Italian mathematician and physicist (1697–1759)

Ramiro Rampinelli (10 August 1697 – 8 February 1759), born Lodovico Rampinelli, was an Italian mathematician and physicist. He was a monk in the Olivetan Order. He had a decisive influence on the spread of mathematical analysis, algebra and mathematical physics in the best universities of Italy. He is one of the best-known Italian scholars in the field of infinitesimal mathematics of the first half of the 18th century.

==Biography==
He was born in Brescia into the noble Rampinelli family and educated by the Jesuits; he learned the rudiments of mathematics from Giovan Battista Mazini.

He studied first at the University of Bologna, where he was a disciple of Gabriele Manfredi, and took his monastic vows on 1 November 1722 at San Michele in Bosco.

In 1727, after a brief stay at the Monastery of St.
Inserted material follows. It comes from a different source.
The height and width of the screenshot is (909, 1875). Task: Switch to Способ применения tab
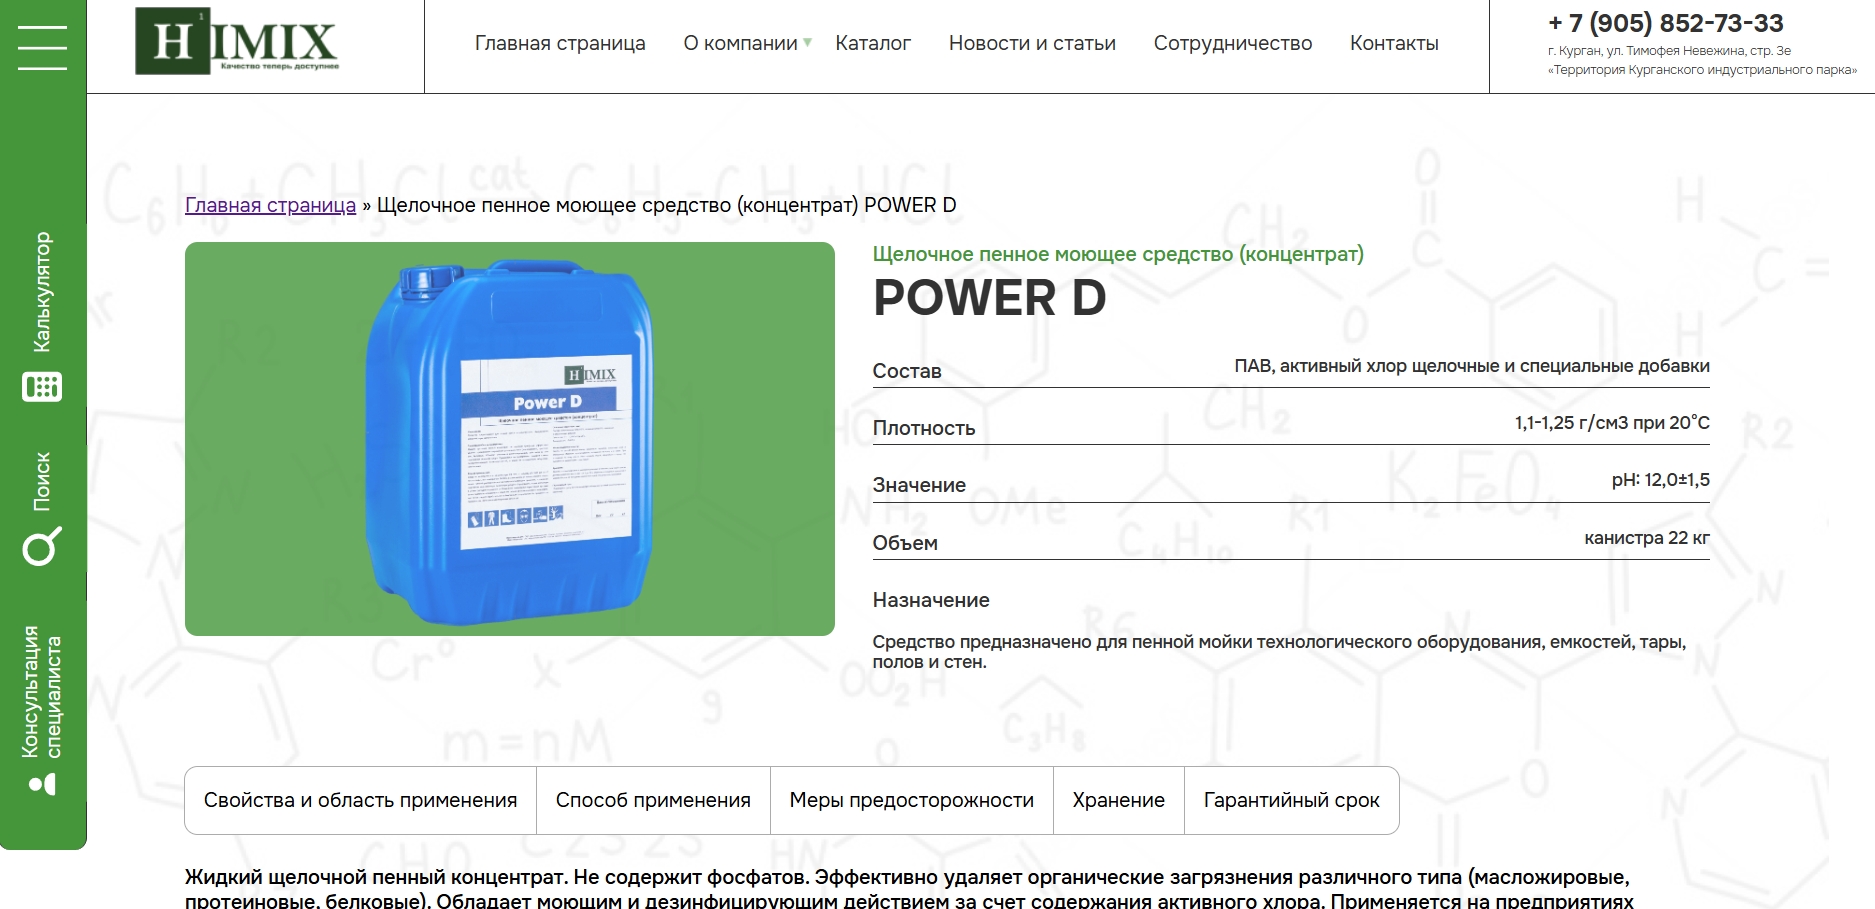(653, 800)
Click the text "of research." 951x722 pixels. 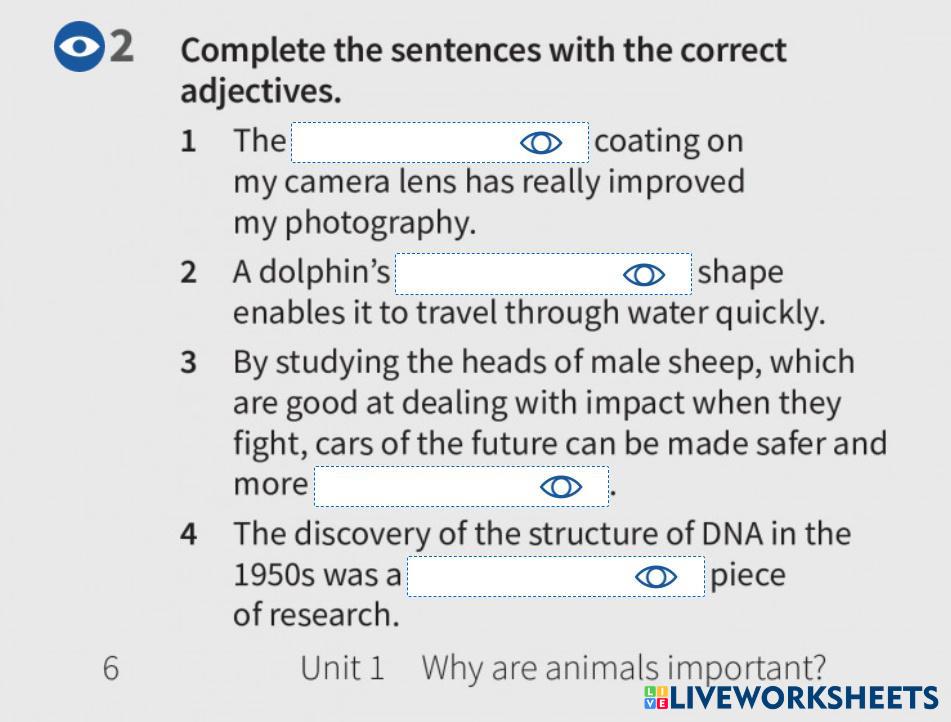tap(316, 614)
Helen in Venice, he entered the Abbey of St. Benedict in Padua, where he made the acquaintance of the best-known professors of mathematics at the University of Padua, such as Marquess Giovanni Poleni and Count Jacopo Riccati; he formed a lasting friendship with the latter's family.

In 1731 he was in Rome for a year, spending time with Celestino Galiani and Antonio Leprotti, studying subjects including architecture.

After a period at the University of Naples Federico II, during which time he was always in contact with the best mathematicians, such as Nicola Antonio De Martino, he was assigned by his superiors to the University of Pavia for a year. He then returned to the University of Bologna in 1733 to teach mathematics. Here he completed his Istituzioni Fisiche con il metodo analitico.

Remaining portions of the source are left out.